RantWoman though wants to get even more carried away. RantWoman would be thrilled, thrilled if either the theater's website or whichever humans answer phones could reliably answer questions such as "how do I get there from the nearest bus stop?" or "I am pathologically allergic to parking garages. How do I get there from the sidewalk?

And yes, RantWoman would be REALLY excited if thinkingabout these issues were in the JOB DESCRIPTIONS of humans already being paid to staff movie theaters and transit designers.

RantWoman just wants EVERYTHING.

Trip Planner Bakeoff Item 1: Puget Sound Trip Planner Mobile

Hooray. There is a new more accessible release of the Puget Sound Trip Planner.

Sigh. There is still a ways to go.

RantWoman's personal grump of the day: RantWoman, in the middle of a bigger Trip Planner bakeoff decided to try the trip she was trying to plan using the Puget SOund Trip Planner on her Android phone. RantWoman has fat fingers. If RantWoman wants to enter data, she turns her phone on its side and makes the screen rewrite in landscape mode. RantWoman tried to do that to enter something in her Android phone. The screen went nowhere and RantWoman decided that explore by touch with teeny narrow kays was going to make her way too grumpy even to try to go any further.

Sigh. Whine. Moan. Grumble. Time to email someone...

The bigger grump:
The Puget Sound Trip Planner collects information from a number of public transit agencies all around the Puget Sound. RantWoman thinks many agencies pooling development efforts makes VERY good sense. RantWoman thinks this kind of information and this kind of app are HIGHLY relevant for blind people who depend on transit not only to get to and from work but also more many other aspects of normal life. RantWoman wishes that pooling development efforts had resulted in a more accessible release 1.

RantWoman regrets that Release 2 still has room for improvement. the kind of room that also makes RantWoman wonder whether there were any humans and particularly any humans who regularly use accessibility tools involved in the testing for Release 2. RantWoman will go even further. Were there any PAID humans involved in testing the accessibility features?

RantWoman mentions the PAID part because RantWoman gets requests all the time for volunteer testers. These requests go into the neverending haystack of RantWoman's email inbox. Frequently these requests are never to be seen again or at least until months later if RantWoman gets around to cleaning up email. But RantWoman thinks something like the Puget Sound Trip Planner is too important for multiple transit agencies, too critical for too many users to rely only on volunteer testers. RantWoman realizes that doing some actual research about the testing regimen might be in order. RantWoman will put this on her to-do list.

RantWoman does note that the developer team seems to have been very responsive to an accessibility issue that showed up in RantWoman's email. An iPhone user wanted to do something RantWoman does all the time, change the times put into the trip plan query. The attempt to do this produced such an awesome display of technie gobbledygook and the person posting the question is a knowledgable enough user that RantWoman figured there were no smart blind people tricks to be shared. RantWoman suggested just sending the very same message off to the people who created the Trip Planner.

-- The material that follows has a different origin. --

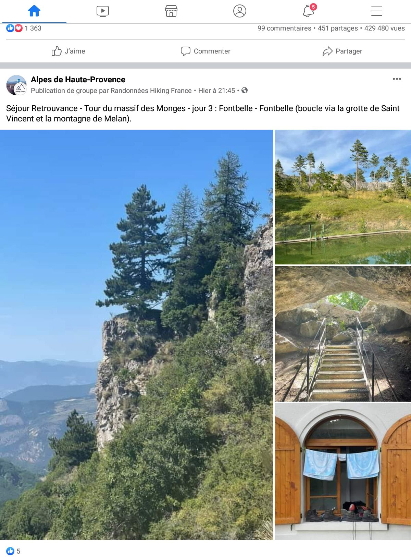View the 99 commentaires list
This screenshot has width=411, height=557.
click(x=284, y=28)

A few days later, return email revealed "we were able to duplicate your problem" and a fix is either in the works or already done.

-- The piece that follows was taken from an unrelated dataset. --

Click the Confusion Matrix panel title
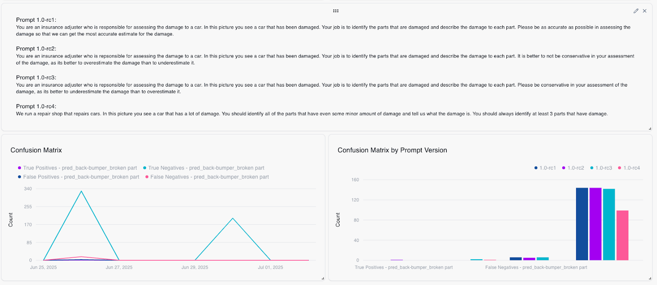 pyautogui.click(x=36, y=150)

RantWoman also notes, she was not the only person grousing on the discussion list about testing failing to test for situations humans do all the time and / or failing to test with accessibility tools turned on.

RantWoman is not an automated testing whiz kid but RantWoman suspects that it is frequently very easy to write test scripts that seem to yield entirely satisfactory accessibility ratings but that miss critical functionality, for example failing to include human behaviors such as changing the times entered. Hence RantWoman's questions about humans in the testing process and another question about contracts and the acceptance criteria for a product with inadequate accessibility features.

But RantWoman has grumped enough for one day--AND RantWoman still has other grumps to go. Good Grief!